Eco-Psych History of Two Trees Ventura, CA
Yesterday was the first day of spring, and a new moon with a solar eclipse (photo from Longyearbyen on the Arctic archipelago of Svalbard, Norway via APOD details here). As I mentioned yesterday, the first new moon of spring is an ideal time to dig in deep–whether in the soil or within yourself. The days before and after an eclipse are a time for reflection on what you find hidden in the shadow; it’s also when Lord Ganesha roams the earth, there to help us remove obstacles. What is the eclipse revealing for you? What will you plant? What will you grow? Where have you been and where are you growing?

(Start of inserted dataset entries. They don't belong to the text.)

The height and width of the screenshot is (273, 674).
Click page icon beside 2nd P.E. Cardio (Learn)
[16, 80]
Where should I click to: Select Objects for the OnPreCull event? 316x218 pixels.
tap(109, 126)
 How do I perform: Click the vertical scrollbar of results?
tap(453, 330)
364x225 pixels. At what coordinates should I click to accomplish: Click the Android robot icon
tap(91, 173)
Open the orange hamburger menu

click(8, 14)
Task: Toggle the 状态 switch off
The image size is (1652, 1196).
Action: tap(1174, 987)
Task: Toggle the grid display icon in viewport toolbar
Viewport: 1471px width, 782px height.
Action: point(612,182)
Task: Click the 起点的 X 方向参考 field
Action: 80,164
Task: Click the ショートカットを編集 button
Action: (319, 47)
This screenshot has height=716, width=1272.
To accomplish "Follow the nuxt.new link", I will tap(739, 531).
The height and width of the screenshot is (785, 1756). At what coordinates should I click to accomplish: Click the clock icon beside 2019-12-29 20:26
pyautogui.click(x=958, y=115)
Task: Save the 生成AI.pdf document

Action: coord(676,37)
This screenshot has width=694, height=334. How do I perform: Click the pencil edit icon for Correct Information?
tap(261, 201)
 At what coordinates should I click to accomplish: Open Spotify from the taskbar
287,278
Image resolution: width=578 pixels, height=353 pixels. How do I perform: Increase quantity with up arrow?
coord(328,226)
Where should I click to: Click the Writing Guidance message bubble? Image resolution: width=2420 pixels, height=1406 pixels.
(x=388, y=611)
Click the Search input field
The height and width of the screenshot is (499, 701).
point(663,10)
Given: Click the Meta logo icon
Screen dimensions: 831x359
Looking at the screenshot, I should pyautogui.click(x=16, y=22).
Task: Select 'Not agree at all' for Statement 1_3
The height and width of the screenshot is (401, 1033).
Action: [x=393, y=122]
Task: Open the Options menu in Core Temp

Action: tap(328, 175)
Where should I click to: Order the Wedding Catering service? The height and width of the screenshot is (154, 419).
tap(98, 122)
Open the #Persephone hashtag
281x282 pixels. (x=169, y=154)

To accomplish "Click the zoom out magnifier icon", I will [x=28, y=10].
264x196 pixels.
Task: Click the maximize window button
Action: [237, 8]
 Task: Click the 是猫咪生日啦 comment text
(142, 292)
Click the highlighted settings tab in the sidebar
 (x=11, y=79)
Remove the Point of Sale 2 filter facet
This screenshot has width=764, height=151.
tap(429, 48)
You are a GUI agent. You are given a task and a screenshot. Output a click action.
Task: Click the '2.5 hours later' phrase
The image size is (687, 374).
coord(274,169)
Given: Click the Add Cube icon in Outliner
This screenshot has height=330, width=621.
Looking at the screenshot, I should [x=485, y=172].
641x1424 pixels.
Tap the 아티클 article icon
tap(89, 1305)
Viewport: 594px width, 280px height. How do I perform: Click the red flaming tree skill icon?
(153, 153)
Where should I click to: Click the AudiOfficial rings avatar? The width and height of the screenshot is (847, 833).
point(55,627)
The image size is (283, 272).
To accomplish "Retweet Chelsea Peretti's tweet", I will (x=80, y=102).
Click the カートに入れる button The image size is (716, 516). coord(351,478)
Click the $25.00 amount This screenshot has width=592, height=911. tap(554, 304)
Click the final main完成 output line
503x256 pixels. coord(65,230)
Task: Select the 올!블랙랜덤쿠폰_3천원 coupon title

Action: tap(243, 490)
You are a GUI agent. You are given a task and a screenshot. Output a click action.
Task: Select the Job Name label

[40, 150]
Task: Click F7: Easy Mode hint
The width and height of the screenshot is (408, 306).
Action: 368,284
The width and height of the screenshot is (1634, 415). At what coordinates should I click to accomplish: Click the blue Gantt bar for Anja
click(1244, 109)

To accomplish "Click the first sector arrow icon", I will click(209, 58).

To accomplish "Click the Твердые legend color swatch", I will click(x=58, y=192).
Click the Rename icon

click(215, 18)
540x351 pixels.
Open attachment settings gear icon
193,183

Yesterday, we marked the day with a walk up a steep hill above town at sunset and moon set. Locals call the place “Two Trees.” (Note: I originally published this yesterday with the eclipse and moved it to be on its own post this morning.) This place and these trees help me to stay acquainted with my breathing body so that “the perceived world itself begins to shift and transform” (David Abram, Spell of the Sensuous, 1996, p. 63). What follows is a history of Two Trees –a personal, ecopsychological, depth psychological, and historical version based on my own research and the research of others, including my mom, Suzanne Paquette Lawrence. These trees are my inheritance–they teach me “how the cracks in stones and the veins of leaves parallel the lineaments of the human soul” (Chalquist, 2007, p. 12).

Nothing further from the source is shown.